Lepidosperma hispidulum
G.T.Plunkett, J.J.Bruhl & K.L.WilsonClump-forming perennial with short rhizome, or sometimes long-rhizomatous and forming extensive colonies. Culms rigid, erect, flat, or with 1 face convex and the other flat, rarely biconvex, ± striate, glabrous, smooth, 20–60 cm high, (3–)4–5 mm wide; margins smooth. Leaf-blades virtually erect, similar to culms in form but moslty slightly shorter, pungent; sheaths pale to brown, occasionally slightly viscid. Inflorescence elliptic to rhombic in outline, erect, usually rather dense with the rachis not particularly obvious between clusters of spikelets, 7–16 cm long, 1–4 cm wide; main bract to about two-thirds the length of the inflorescence, ± pungent; involucral bracts subtending each cluster of spikelets usually indistinct, not exceeding the cluster. Spikelets usually numerous, 5.5–7 mm long; glumes 4–7, puberulous or scaberulous, red-brown to blackish, the 2 or 3 lowest glumes empty, slightly shorter than fertile glumes, broad-acute to acute, mucronate; fertile glumes 4.7–4.9 mm long, acuminate to subulate at apex, often mucronate; hypogynous scales 6, whitish to yellowish, from one-quarter to one-half length of nut. Nut ellipsoid to ovoid, pale to mid-brown at maturity, sometimes mottled, smooth, shining, minutely hispid at apex, 3.2–3.7 mm long (including hypogynous scales), 1.7–1.9 mm diam. Flowers mostly autumn, fruits mostly spring.
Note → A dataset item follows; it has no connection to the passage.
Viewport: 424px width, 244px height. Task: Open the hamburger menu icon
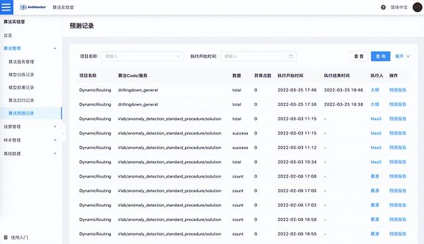click(x=6, y=7)
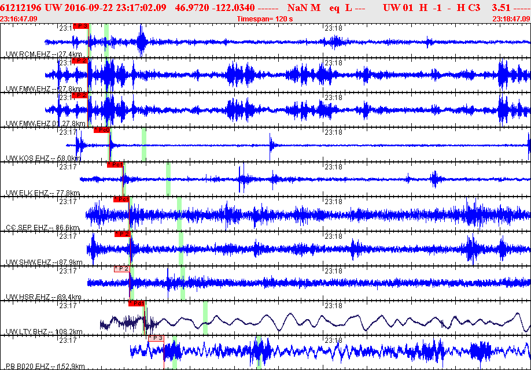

LoM, MuM, Wim, GleP, WaP, GGr, DunT. Also S.A. Occurs mainly in heathland and heathy woodlands on sandy soils from the Lower Glenelg River north to the Little and Big Deserts. Rather rare in the Grampians (Glenisla area, Goltons Gorge) and the nearby Black Range.
Formerly included in Lepidosperma congestum, but that species is now regarded as a South Australian endemic, occurring from the Eyre Peninsula to near Adelaide.
Lepidosperma hispidulum is often coextensive with L. laeve (also until recently included in L. congestum). See notes under that species.